Sin embargo, Irán redobló la apuesta y la Guardia Revolucionaria (CGRI) Islámica dijo este domingo que “cerrará completamente” el estrecho de Ormuz si Estados Unidos cumple con su amenaza de atacar la infraestructura energética de Irán y no lo reabrirá “hasta que nuestras plantas de energía destruidas sean reconstruidas”.
El CGRI agregó que atacará “ampliamente” plantas eléctricas, infraestructura energética y tecnologías de información en Israel y que también apuntará a “cualquier compañía similar en la región” que tenga accionistas estadounidenses.
“Las plantas de energía de los países en la región que alojen bases estadounidenses serán nuestros objetivos legítimos”, amenazó el ala militar iraní.
Horas antes, Ali Musavi, representante permanente de Irán ante la Organización Marítima Internacional (OMI), planteó que el estrecho se mantiene abierto para toda la navegación internacional, excepto para embarcaciones vinculadas con los “enemigos de Irán”.
Según la agencia de noticias iraní Mehr, el funcionario indicó que es posible el paso por el estrecho a través de “la coordinación con las autoridades iraníes para las disposiciones de seguridad y protección”.
Petrolero arabe en el estrecho de Hormuz.
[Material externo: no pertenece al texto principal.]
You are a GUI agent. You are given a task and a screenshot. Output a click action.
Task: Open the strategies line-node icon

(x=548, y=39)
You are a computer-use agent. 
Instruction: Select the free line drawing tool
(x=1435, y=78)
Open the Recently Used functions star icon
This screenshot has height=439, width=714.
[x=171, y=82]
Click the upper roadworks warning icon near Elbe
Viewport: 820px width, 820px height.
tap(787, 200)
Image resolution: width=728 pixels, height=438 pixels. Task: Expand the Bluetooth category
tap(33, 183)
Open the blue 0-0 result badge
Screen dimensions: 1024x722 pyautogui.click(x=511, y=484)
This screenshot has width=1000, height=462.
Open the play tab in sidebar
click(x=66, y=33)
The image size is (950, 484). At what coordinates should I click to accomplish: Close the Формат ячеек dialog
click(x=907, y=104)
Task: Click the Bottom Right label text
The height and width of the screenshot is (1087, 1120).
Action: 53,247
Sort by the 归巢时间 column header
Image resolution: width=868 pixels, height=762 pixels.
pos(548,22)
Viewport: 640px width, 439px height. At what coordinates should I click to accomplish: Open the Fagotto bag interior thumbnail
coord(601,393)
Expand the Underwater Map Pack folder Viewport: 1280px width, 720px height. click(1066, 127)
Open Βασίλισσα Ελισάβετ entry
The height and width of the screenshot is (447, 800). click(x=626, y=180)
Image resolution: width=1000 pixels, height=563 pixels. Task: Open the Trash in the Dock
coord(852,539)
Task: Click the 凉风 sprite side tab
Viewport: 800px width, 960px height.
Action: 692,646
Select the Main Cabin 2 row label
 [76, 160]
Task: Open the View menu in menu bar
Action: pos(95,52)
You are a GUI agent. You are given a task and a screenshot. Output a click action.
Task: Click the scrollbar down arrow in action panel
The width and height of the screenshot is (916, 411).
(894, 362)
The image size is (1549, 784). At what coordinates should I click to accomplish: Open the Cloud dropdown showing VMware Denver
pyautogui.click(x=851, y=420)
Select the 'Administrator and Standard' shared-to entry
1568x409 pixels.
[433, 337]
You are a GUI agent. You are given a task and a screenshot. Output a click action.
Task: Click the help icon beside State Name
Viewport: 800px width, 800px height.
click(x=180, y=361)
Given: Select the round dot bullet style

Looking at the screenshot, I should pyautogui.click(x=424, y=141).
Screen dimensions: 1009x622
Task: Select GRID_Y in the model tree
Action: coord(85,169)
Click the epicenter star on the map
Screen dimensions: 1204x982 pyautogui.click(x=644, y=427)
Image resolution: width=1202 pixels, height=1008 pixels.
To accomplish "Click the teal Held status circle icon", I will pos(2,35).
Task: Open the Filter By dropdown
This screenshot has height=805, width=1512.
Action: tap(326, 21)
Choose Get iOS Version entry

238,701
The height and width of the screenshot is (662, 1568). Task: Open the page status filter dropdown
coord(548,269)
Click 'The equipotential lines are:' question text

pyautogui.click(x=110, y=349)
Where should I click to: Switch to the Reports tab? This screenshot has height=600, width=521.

Por otra parte, el presidente del Parlamento iraní, Mohammad Bagher Ghalibaf, amenazó con la destrucción de infraestructura vital en la región del Golfo de una “manera irreversible” si Estados Unidos e Israel atacan las plantas energéticas de su país. En una publicación en la red social X, Ghalibaf dijo que instalaciones de energía y petróleo en la región serán consideradas como “objetivos legítimos”.
La Organización de Energía Atómica de Irán (OIEA) informó que la planta nuclear de Natanz, en el centro del país, había sido el blanco de un ataque aéreo israelí-estadounidense en la mañana del sábado.
La organización indicó que se realizaron “evaluaciones técnicas y especializadas” para determinar si se produjo una contaminación radiactiva y los resultados arrojaron que “no se reportó fuga de materiales radiactivos en esa instalación y que no hay peligro para los residentes de las zonas adyacentes”.
Trump amenaza con invadir Irán pero sólo lo apoya el 7% de los estadounidenses
Trump, dijo el sábado en su red social Truth Social que ha “borrado a Irán del mapa” y que ha alcanzado sus objetivos en Irán, en relación a un artículo publicado por The New York Times. “El “liderazgo (de Irán) ha desaparecido, su armada y su fuerza aérea están muertas, no tienen absolutamente ninguna defensa y quieren llegar a un acuerdo. ¡Yo, no!”, declaró el presidente de EEUU.
Esta tensión genera presión e incertidumbre con la apertura de los mercados porque el ultimátum de Trump se cumple el lunes. El riesgo de eso podría ser un precio del crudo en alza que algunos creen que estarán en 114 dólares y una inestabilidad fuerte en las principales bolsas.
Las miradas están también puestas en el estrecho de Bab el-Mandeb que es otro punto estratégico que conecta el mar Rojo con el golfo de Adén y constituye un corredor vital para el comercio mundial, en particular para el transporte de petróleo y gas entre Europa y Asia. Estas zona podría ser bloqueada de manera inminente por los Huthíes de Yemen.

Trump amenazó con destruir la infraestructura energética iraní si no se libera el Estrecho de Ormuz. Irán advirtió con responder en el mismo sentido.